(GOALS)
1. The article below on Pope Benedict XVI's trip to Germany says President Christian Wulff can in some cases be barred from Holy Communion. In one to three sentences, explain why, using the reason the article gives.
2. According to the article below on the pope's visit to Germany, how many people is the sold-out Mass at the Olympic Stadium for?
3. List every controversial issue that the article below on the pope's visit to Germany names as a subject of demands for change.

BERLIN » Instead of a pleasant visit to his native land, the trip to Germany this week by Pope Benedict XVI promises to be a journey to one of the front lines in the battle over the future of the Roman Catholic Church.

The protests and demonstrations announced for the pope’s visit are a far cry from the jubilation set off here by his election to the papacy more than six years ago. There was a naivete to that celebration, which ignored the collision course between an increasingly secular society and a church leader set on a conservative, traditional path.

Benedict will be greeted with demands for change on a variety of controversial issues, including the celibacy requirement for priests, women’s role in the church, gay rights and aid for victims of sexual abuse by priests. Many in Parliament have threatened to boycott his speech to its members.

After landing Thursday at Tegel Airport in Berlin, he will be officially welcomed at Bellevue Palace by President Christian Wulff, a Catholic who divorced and remarried, and can therefore be barred in some cases from Holy Communion. His host during his stay in Berlin will be the gay Catholic mayor, Klaus Wowereit.

The tone for Benedict’s visit was set this week by the cover of Der Spiegel magazine with the headline "The Obstinate," and, above a picture of the pope, the words, "A pope lets the Germans fall away from belief." In a later article in the magazine, the liberal theologian Hans Kung compared Benedict to Vladimir V. Putin, the Russian leader who consolidated power in an authoritarian Kremlin.

Matthias Matussek, a German journalist who wrote a defense of the church in that issue of Der Spiegel, said, "I am almost frightened by the rage that is greeting the pope." Matussek has been sharply critical of what he describes as a desire among reformers for a more Protestant church or even an almost democratic one.

"You cannot run a world church from a discussion circle in Germany," he said.

The pope is the leader of a church of about 1.2 billion followers worldwide, but its base in aging, socially liberal Europe has been eroding. The child sexual-abuse scandal that enveloped the church here and around Europe last year has continued to smolder, a slow-moving crisis of confidence and credibility.

Benedict’s visit will include a sold-out Mass for 70,000 people at the Olympic Stadium on Thursday and meetings with Protestant, Jewish and Muslim leaders as part of a four-day trip that will also take him to Erfurt in the former East Germany and Freiburg in the southern part of the country.

In a televised address over the weekend, Benedict told his "fellow countrymen" that his trip was "not religious tourism, even less a show," but was instead about how "God steps back into our field of view, God who is often missing, but whom we so very much need."

Asked about a possible boycott of the pope’s speech by Parliament members, the Rev. Federico Lombardi, the Vatican’s spokesman, said that "for the pope to speak before Parliament doesn’t mean that everyone present has to agree with what he says," but that he is someone "whose words are worthy of being taken into consideration."

The steady decline in church membership and attendance here is as much evidence of an increasingly secular society as it is a result of the abuse scandal. Last year alone, more than 181,000 German Catholics chose to officially leave the church, but almost as many, roughly 150,000, left Protestant churches as well.

Reform-minded Catholics expect a signal that the pope is responding to their concerns. "The question is to what extent this is a dialogue versus a show of force," said Christian Weisner, a spokesman for the German branch of the lay reform movement We Are Church. "It won’t be enough anymore just to meet with a few abuse victims."

German Catholics are by no means alone in their increasing distance from the church and even anger toward it. In overwhelmingly Catholic Ireland, the prime minister this summer openly criticized the Vatican from the floor of Parliament. The pope’s visit to austerity-stricken Spain last month was marred by demonstrations against the visit’s 50 million euro price tag, or about $68 million at current exchange rates.

Human rights lawyers and victims of clergy sexual abuse filed a complaint this month asking the International Criminal Court in The Hague to investigate and prosecute Pope Benedict and three other top Vatican officials for what they called efforts to help cover up the rape and sexual abuse of children by priests.

The church in Germany is viewed as more responsive and in many ways more liberal than elsewhere. In addition to the effort to unearth undiscovered cases of abuse, German bishops gathered over the summer with priests and churchgoers in Mannheim in an effort to improve communication and address the growing gaps between church leaders and the changing society experienced by the faithful.

But the attention riveted on the church by the pope’s visit raises the stakes significantly. "If nothing comes out of this visit," said Weisner of We Are Church, "I’m afraid it will only exacerbate the crisis."

(MATERIAL PROVIDED)
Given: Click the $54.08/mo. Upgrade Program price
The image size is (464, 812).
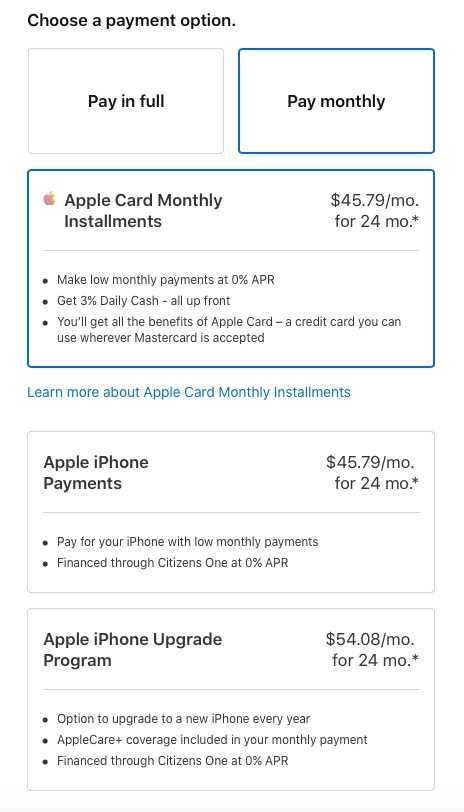Looking at the screenshot, I should point(370,639).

(THE RESULTS)
1. President Christian Wulff can in some cases be barred from Holy Communion because, as a Catholic, he divorced and remarried.

2. The Mass is for 70,000 people.

3.
- The celibacy requirement for priests
- Women's role in the church
- Gay rights
- Aid for victims of sexual abuse by priests